When a read-only consumer server uses one peer of a mirrormode pair as its
supplier, there is a case where the initial refresh phase of the synchronisation
loses deletions.

This is very similar to the case where a single master server has its serverID
changed between taking a slapcat backup to LDIF and bringing up a consumer
server fom that LDIF file. See this thread for some background:
http://www.openldap.org/lists/openldap-technical/201009/msg00193.html

The problem occurs when a deletion was originated on a server whose serverID
does not match the serverID of the supplier when a new consumer is brought up.
It is masked by the volatile syncprov-sessionlog if the deletion is still in the
provider's log, which is why the instructions below stop and start the servers
so much.

I have uploaded the configs and data files for this to ftp.openldap.org.

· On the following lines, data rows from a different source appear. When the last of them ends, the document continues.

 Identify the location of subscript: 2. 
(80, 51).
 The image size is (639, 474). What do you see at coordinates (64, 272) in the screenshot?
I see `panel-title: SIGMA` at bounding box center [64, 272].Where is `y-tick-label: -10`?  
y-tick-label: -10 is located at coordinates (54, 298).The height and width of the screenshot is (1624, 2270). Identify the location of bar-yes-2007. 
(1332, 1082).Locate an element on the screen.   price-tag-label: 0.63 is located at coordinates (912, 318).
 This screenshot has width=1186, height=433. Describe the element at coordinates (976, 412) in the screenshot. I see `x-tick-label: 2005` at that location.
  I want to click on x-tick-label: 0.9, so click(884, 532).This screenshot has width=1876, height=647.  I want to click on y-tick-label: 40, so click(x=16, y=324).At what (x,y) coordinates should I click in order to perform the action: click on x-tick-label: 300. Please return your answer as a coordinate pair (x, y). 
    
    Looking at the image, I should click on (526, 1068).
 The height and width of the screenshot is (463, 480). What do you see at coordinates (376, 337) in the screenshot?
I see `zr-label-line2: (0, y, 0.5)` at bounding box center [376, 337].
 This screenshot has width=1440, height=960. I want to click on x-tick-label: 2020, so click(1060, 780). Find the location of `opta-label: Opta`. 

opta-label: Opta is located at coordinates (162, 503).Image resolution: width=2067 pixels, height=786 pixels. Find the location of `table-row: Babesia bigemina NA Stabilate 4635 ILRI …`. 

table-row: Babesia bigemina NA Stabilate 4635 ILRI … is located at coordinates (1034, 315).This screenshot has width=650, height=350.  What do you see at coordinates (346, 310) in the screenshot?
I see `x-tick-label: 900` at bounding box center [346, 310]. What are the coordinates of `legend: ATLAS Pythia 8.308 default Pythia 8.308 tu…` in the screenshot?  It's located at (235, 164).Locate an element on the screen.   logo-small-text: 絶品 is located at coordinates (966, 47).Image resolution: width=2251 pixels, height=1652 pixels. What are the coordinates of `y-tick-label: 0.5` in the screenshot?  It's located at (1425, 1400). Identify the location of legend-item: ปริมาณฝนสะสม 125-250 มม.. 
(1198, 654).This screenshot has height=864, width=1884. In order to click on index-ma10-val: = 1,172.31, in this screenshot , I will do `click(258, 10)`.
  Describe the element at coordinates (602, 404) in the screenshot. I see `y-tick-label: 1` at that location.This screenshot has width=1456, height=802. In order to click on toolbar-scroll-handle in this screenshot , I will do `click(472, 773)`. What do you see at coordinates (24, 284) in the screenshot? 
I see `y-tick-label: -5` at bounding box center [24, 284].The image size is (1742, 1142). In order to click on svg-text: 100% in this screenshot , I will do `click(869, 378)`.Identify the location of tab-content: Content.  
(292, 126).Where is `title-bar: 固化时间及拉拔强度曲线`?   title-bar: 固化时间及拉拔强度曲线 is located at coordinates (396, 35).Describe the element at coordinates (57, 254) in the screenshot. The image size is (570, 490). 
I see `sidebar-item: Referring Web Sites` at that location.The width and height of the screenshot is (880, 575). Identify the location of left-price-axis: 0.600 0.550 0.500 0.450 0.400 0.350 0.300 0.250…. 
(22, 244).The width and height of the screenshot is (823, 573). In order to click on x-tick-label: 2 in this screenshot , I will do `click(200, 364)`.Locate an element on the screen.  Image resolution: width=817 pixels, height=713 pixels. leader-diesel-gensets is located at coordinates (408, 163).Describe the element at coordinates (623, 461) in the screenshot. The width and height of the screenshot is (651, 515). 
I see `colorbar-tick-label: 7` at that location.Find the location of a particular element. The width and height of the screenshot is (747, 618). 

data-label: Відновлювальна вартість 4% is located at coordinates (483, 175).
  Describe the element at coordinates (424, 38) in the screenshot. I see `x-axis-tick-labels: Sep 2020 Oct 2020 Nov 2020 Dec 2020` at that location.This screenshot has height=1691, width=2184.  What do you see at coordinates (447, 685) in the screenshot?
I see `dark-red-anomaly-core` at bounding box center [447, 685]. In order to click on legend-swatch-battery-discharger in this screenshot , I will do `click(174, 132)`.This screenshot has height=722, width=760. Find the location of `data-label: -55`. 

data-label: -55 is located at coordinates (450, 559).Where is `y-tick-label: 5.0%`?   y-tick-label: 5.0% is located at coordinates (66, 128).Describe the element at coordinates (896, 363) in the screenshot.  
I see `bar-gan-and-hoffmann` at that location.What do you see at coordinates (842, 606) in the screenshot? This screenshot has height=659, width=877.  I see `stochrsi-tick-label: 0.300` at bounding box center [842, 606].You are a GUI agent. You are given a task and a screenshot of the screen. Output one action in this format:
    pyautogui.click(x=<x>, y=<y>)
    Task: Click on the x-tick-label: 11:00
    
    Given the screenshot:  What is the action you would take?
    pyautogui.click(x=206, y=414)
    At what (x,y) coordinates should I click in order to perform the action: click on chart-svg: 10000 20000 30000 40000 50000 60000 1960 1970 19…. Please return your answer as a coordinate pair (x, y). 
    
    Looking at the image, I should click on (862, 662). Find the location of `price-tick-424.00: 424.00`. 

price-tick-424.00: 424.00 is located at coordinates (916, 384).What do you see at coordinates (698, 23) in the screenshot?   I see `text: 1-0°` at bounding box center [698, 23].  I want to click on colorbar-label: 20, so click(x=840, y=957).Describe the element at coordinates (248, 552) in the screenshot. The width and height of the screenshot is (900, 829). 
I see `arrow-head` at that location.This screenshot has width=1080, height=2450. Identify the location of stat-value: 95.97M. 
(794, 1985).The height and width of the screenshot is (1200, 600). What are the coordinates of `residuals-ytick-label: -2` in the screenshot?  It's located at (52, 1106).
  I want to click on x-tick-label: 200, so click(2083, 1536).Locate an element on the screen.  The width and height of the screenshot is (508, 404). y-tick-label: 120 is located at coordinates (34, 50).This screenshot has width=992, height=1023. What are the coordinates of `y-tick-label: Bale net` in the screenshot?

Case 1: serverID of supplier server changes during the creation of a consumer:

people.ldif contains entries #1, #2, #3, #4 under dc=people,dc=example,dc=org

1)      Load people.ldif into empty master server
2)      Start master                              
3)      Stop master                               
4)      Dump master DB using slapcat > m1.ldif    
5)      Start master                              
6)      Delete entry#1                            
7)      Stop master                               
8)      change master serverID                    
9)      Start master                              
10)     Dump master DB using slapcat > m2.ldif    
11)     Delete entry#2                            
11a)            Stop master                       
11b)            Start master                      
12)     Load m1.ldif into empty consumer server   
13)     Start consumer                            
14)     Check ContextCSN matches on each server   
15)     Check for Entry#1 Entry#2 Entry#3         

If 11a/b are run:
        Entry#1 and Entry#2 are still found on the consumer

If 11a/b are not run:
        Entry#1 is still found on the consumer
        Entry#2 is deleted - presumably because it was in the volatile
sessionlog


Case 2: mirrormode pair supplying read-only consumer:

1)      Load people.ldif into empty peer server with serverID 1
2)      Start peer 1                                            
3)      Start peer 2 and allow it to sync up                    
4)      Stop peer 1                                             
4)      Dump peer 1 DB using slapcat > p1.ldif
5)      Start peer 1
6)      Delete entry#1 on peer 1
7)      Delete entry#2 on peer 2
8)      Verify that both entries have gone on both servers
9)      Stop both peer servers (this clears the volatile syncrepl-sessionlog)
10)     Start peer 1 and peer 2
11)     Load p1.ldif into empty consumer server (which is configured to sync
from peer 1)
12)     Start consumer
13)     Check ContextCSN matches on each server
14)     Check for Entry#1 Entry#2 Entry#3 on all servers

Entries #1 and #2 have gone on both mirrormode peers
Entries #1 and #2 are still present on the consumer
The consumer only has a ContextCSN value from peer 1

15)     Restart the consumer server

The consumer now has both ContextCSN values but it still has entries #1 and #2

16)     Delete Entry #3 on peer 1
17)     Check for entry #3 on all servers

Correctly deleted

18)     Delete Entry #4 on peer 2
19)     Check for entry #3 on all servers

Correctly deleted

Entries #1 and #2 are still present on the consumer


Andrew